The input =>
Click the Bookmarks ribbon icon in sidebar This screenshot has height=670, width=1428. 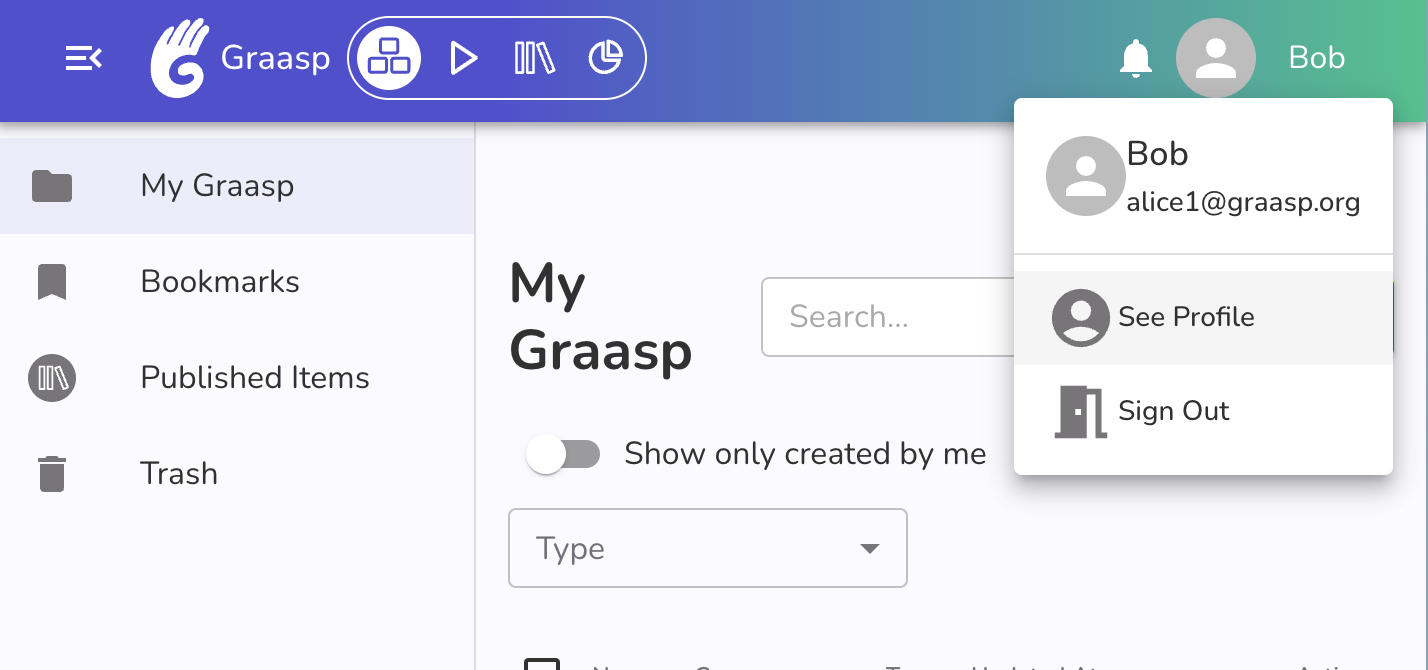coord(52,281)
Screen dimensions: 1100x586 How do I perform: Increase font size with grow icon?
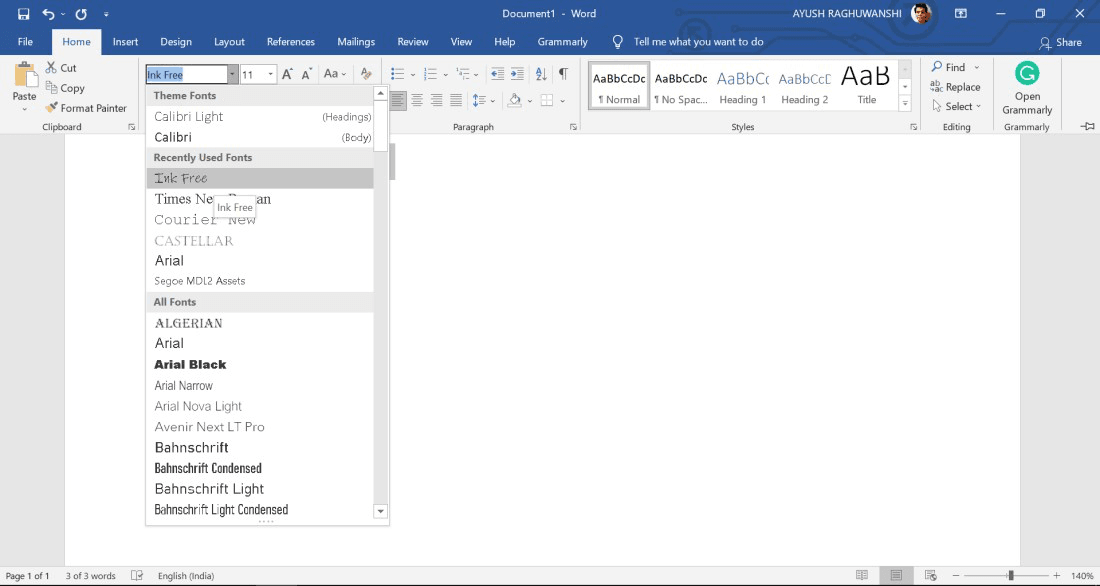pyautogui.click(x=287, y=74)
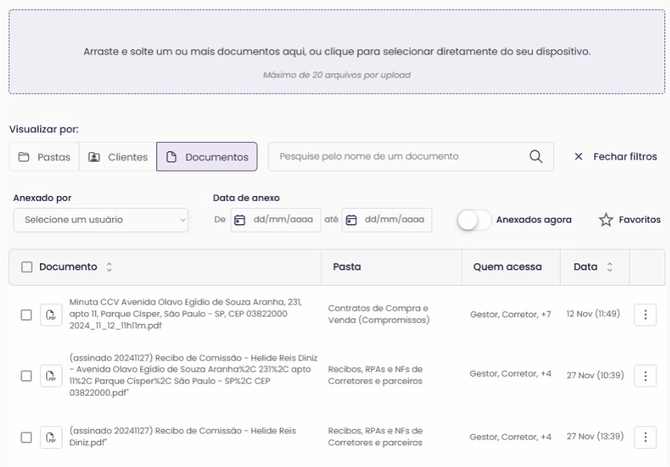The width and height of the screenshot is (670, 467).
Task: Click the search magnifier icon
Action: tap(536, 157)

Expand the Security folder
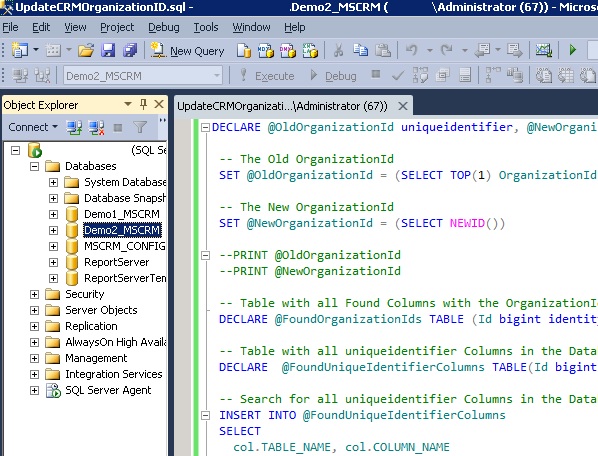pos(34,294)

--

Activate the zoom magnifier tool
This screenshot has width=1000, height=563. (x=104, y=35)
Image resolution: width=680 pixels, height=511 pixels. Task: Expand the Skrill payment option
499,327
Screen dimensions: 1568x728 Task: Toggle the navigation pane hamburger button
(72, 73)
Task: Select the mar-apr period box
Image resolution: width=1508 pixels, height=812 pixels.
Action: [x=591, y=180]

--

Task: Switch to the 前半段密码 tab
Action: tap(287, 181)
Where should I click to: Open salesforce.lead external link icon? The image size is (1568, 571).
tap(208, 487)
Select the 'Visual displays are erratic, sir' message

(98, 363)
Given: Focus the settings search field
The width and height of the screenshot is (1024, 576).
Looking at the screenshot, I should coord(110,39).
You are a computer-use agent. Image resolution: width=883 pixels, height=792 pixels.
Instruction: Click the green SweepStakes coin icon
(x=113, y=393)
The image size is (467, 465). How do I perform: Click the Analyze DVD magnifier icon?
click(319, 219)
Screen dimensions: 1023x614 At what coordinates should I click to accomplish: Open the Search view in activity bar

Exercise requirements => Each line above from the one with "Instruction: Click the" up to and including the one with "Screen dimensions: 1023x614" must be set down exactly, and no line outside that span may appear.

Response for this exercise =>
Instruction: Click the green SweepStakes coin icon
(x=113, y=393)
The image size is (467, 465). How do I perform: Click the Analyze DVD magnifier icon?
click(319, 219)
Screen dimensions: 1023x614 At what coordinates should I click to accomplish: Open the Search view in activity bar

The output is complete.